EXERCISE DIRECTIONS:
Identify each line below containing the string "Given" and copy it.

PROVIDED DATA:
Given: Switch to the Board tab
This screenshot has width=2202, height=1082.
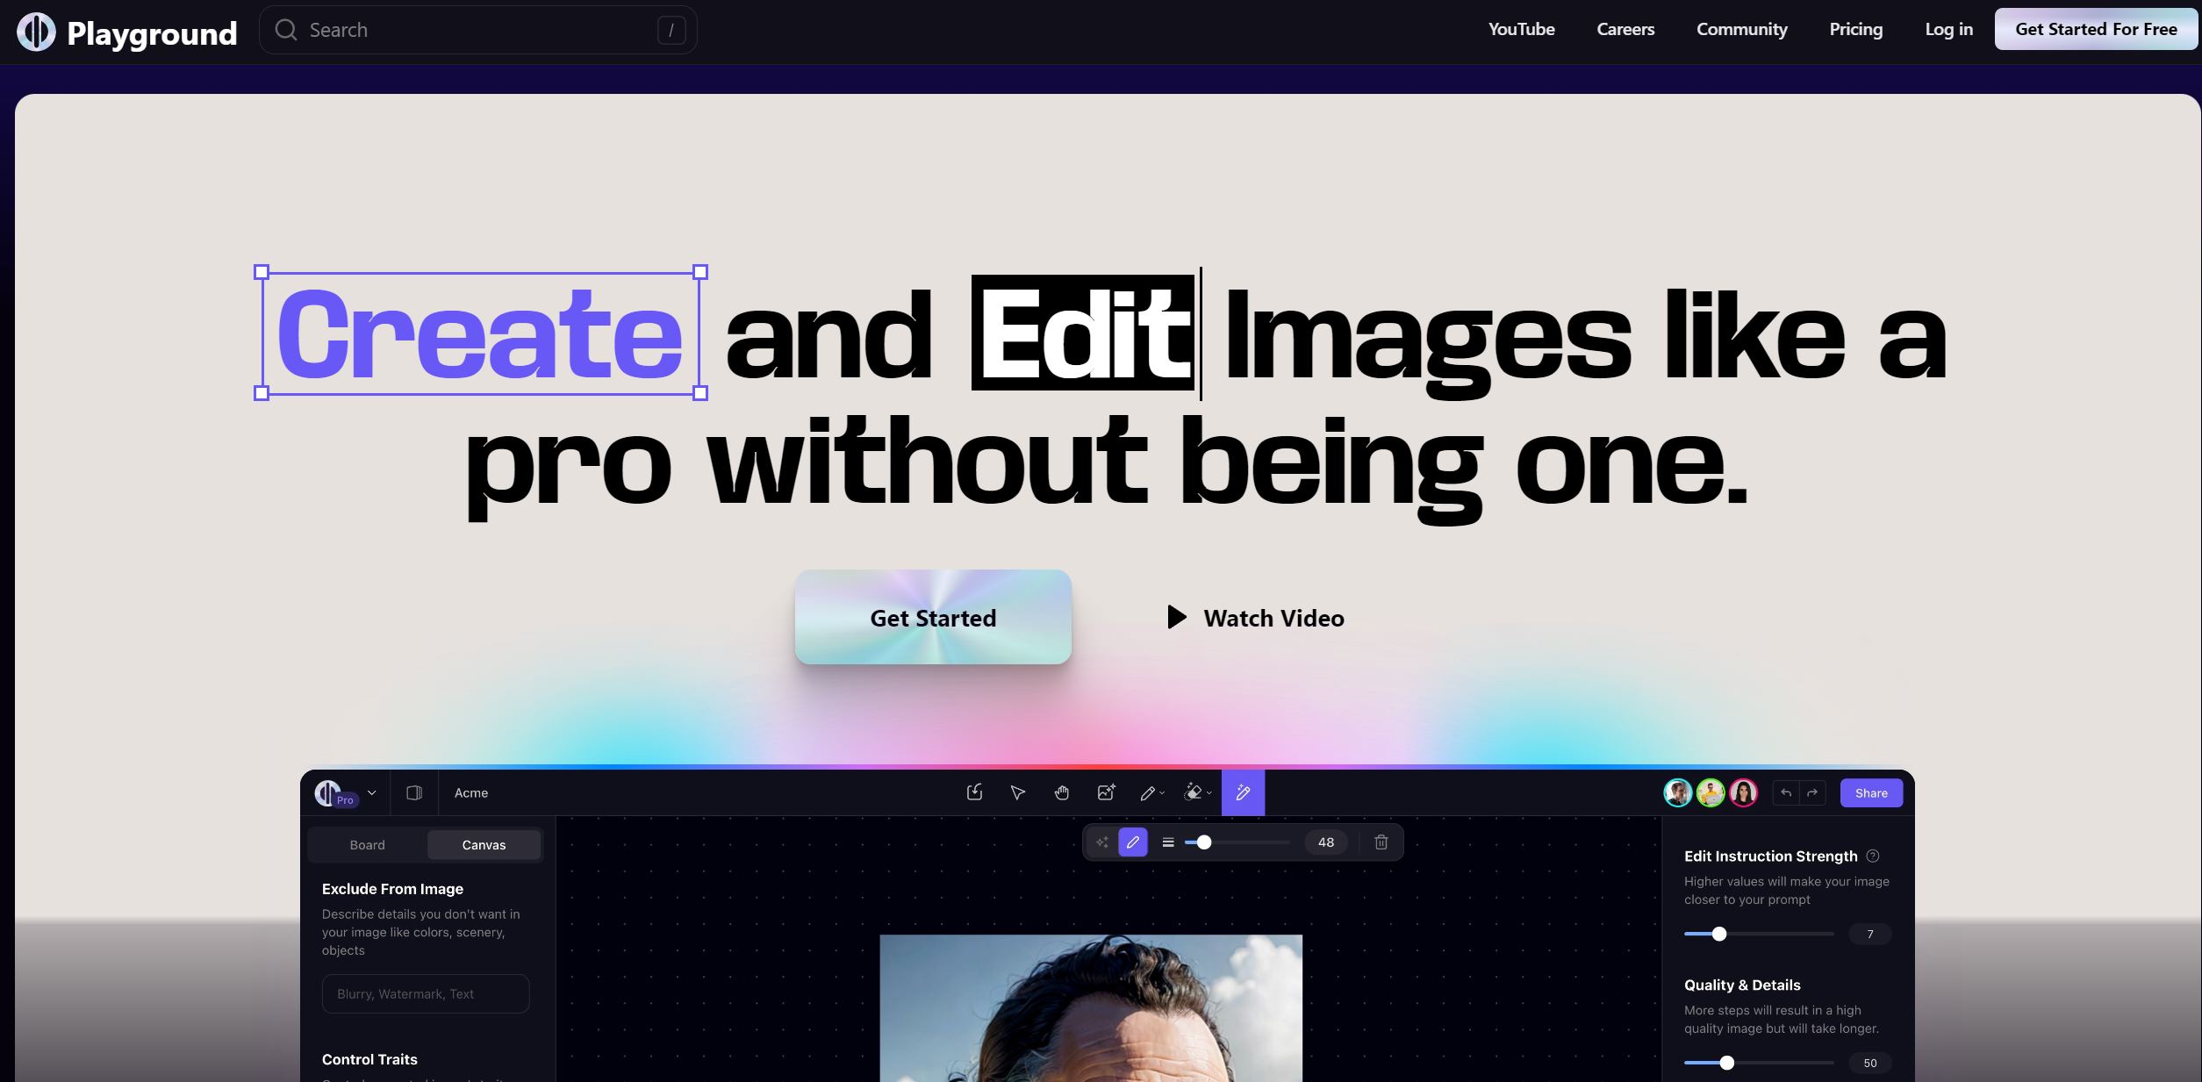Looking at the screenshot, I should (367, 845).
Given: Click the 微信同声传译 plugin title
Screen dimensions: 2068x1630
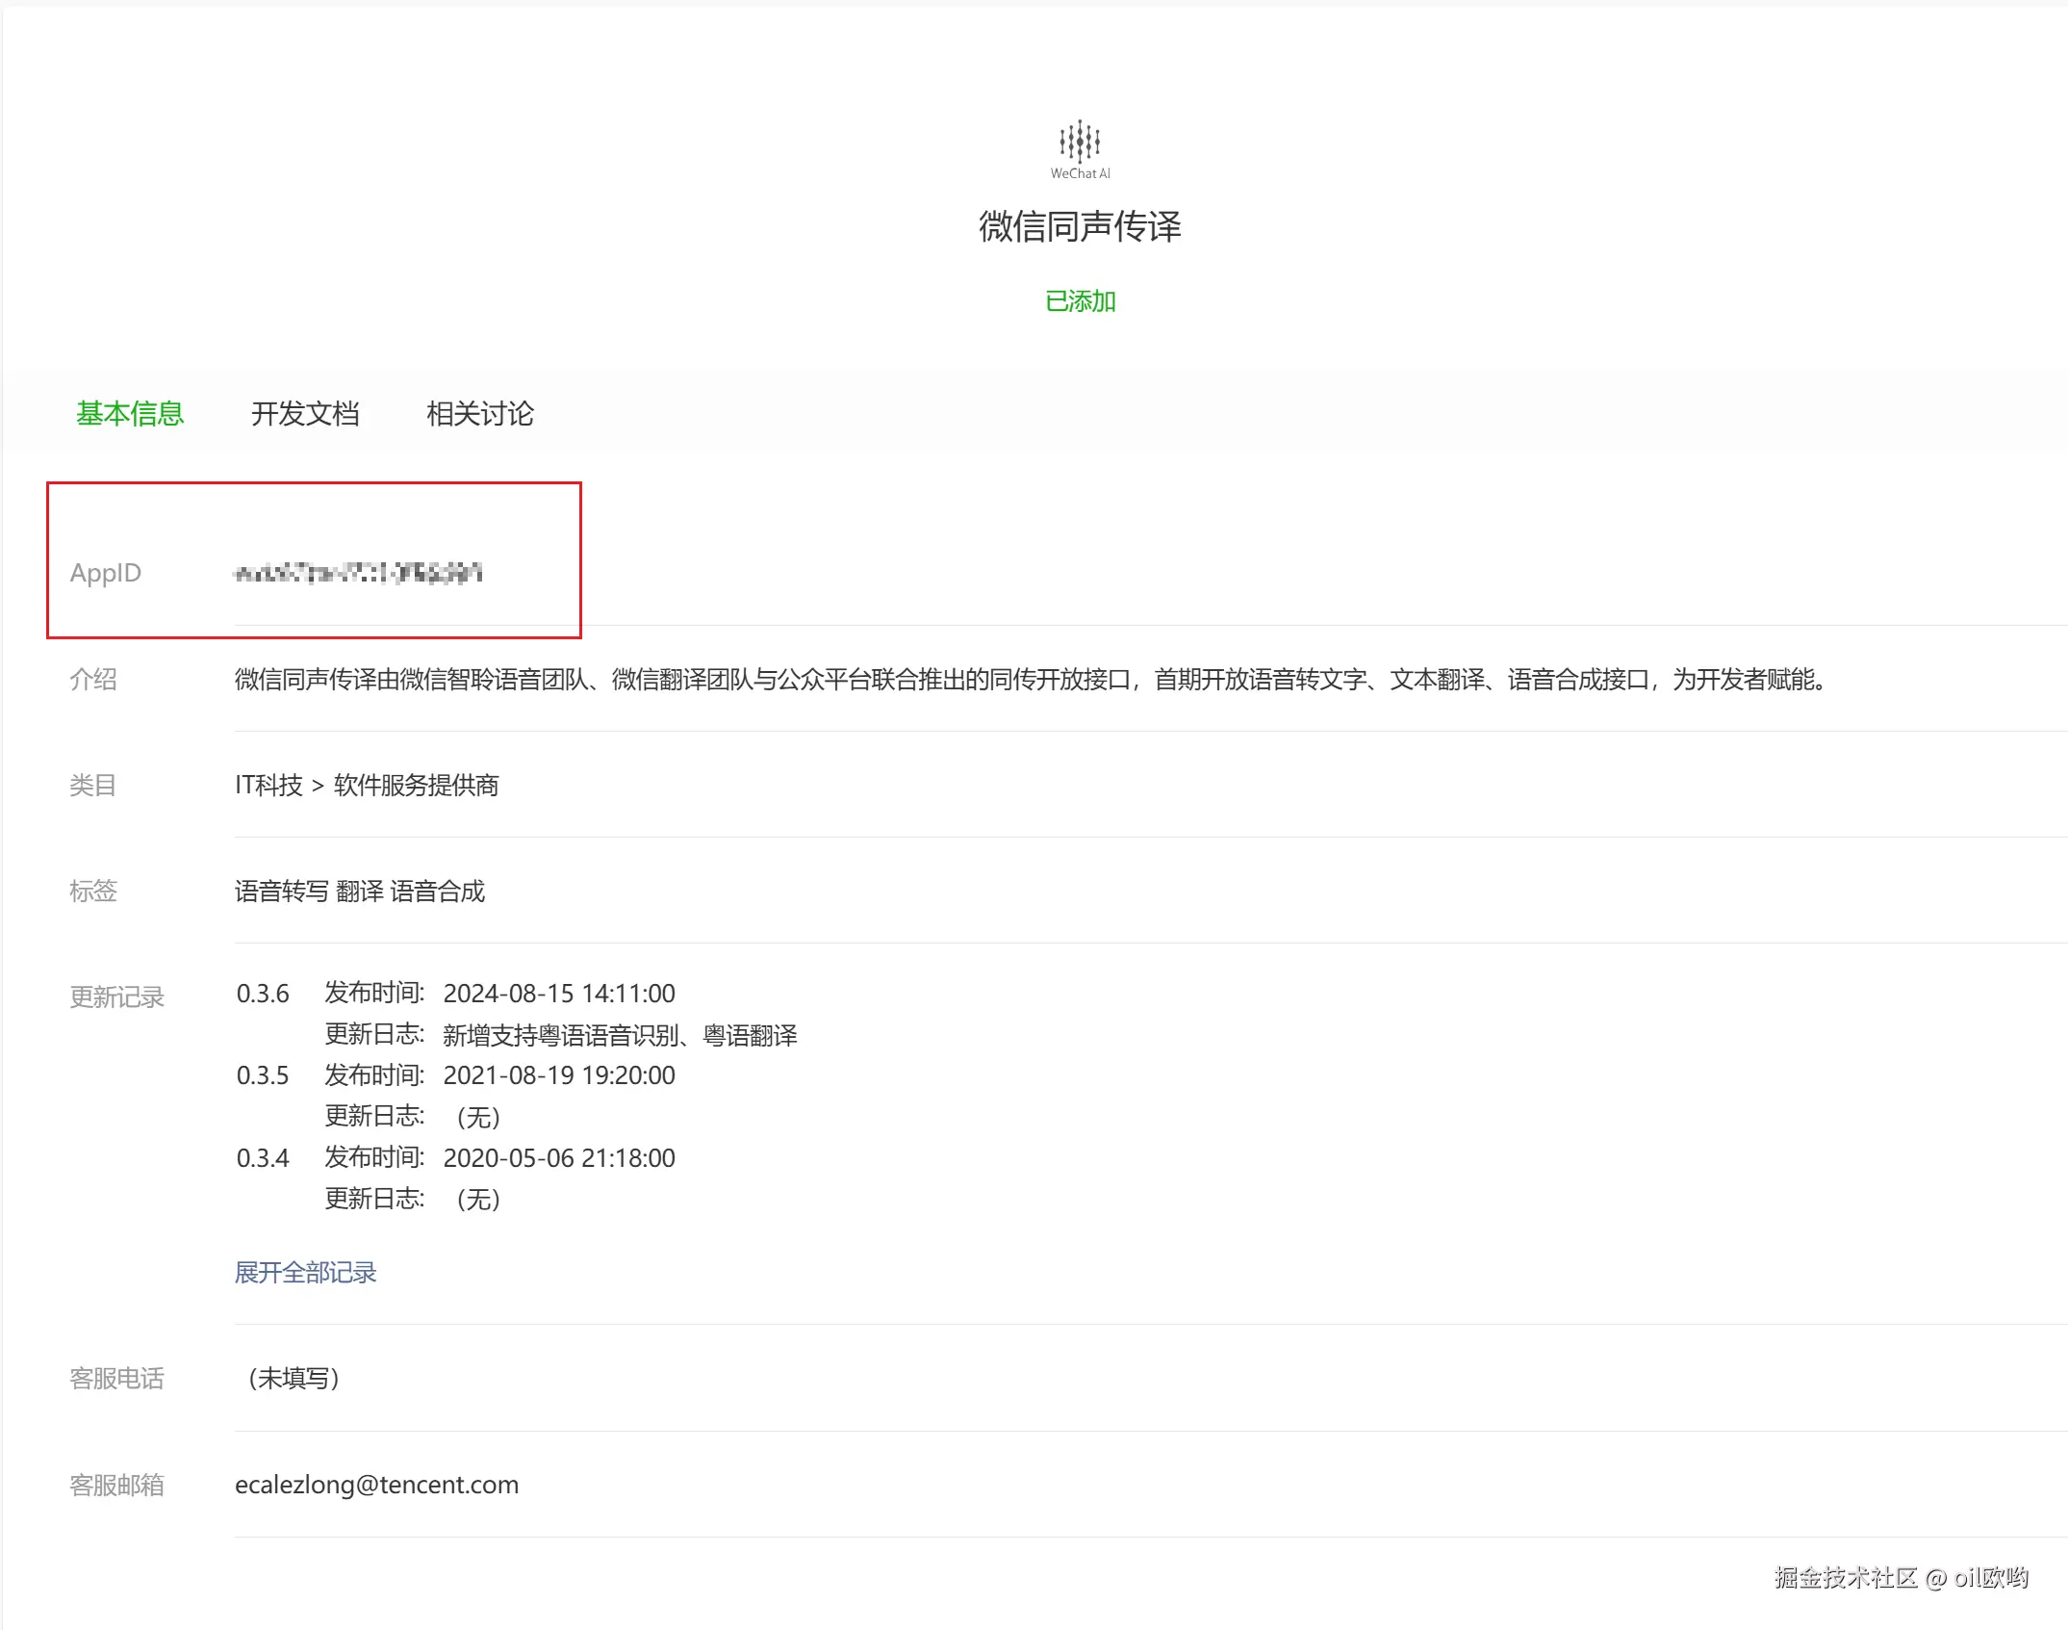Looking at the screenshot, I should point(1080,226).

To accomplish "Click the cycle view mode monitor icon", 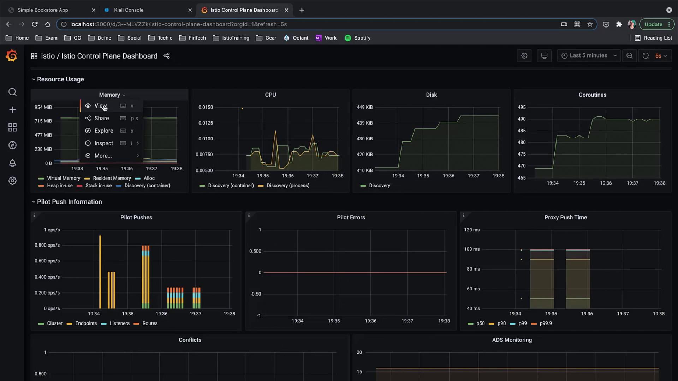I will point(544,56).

OUTPUT OF THE EXERCISE:
Given: Switch to the Board tab
Given: Click the 微信同声传译 plugin title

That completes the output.